Drones die op eigen houtje vliegen doen dat met behulp van camera’s en 3D-kaarten van hun omgeving. Voor minidrones is zulke visuele navigatie niet haalbaar, het vraagt meer rekenkracht en apparatuur dan zo’n klein robotje kan dragen. Onderzoekers van de TU Delft hebben een manier gevonden om een drone ter grootte van een mus toch autonoom te laten navigeren, geïnspireerd door hoe insecten zich oriënteren. Ze demonstreren hun aanpak in Science Robotics.

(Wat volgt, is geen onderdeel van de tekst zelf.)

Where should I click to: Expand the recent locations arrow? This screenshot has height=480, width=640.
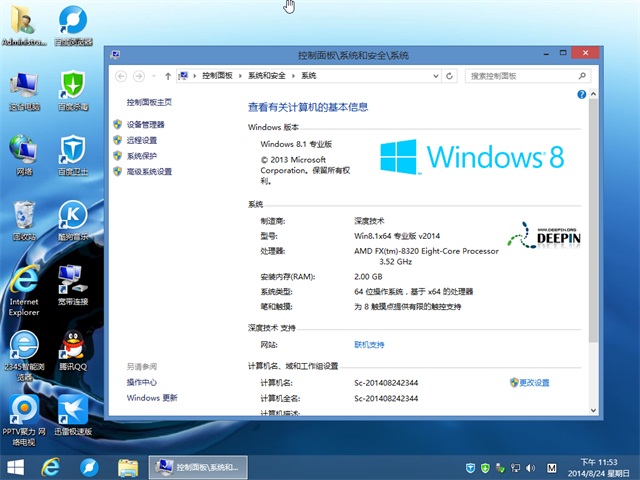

Kleine drones kunnen van nut zijn voor inspectierondes in kassen, om gaslekken op te sporen of bij reddingsmissies. Ze zijn goedkoop en het geringe gewicht maakt dat ze veilig rond mensen (en planten) gebruikt kunnen worden. Maar dan moeten ze wel zelf hun weg kunnen vinden, binnen is lang niet altijd betrouwbare gps voorhanden.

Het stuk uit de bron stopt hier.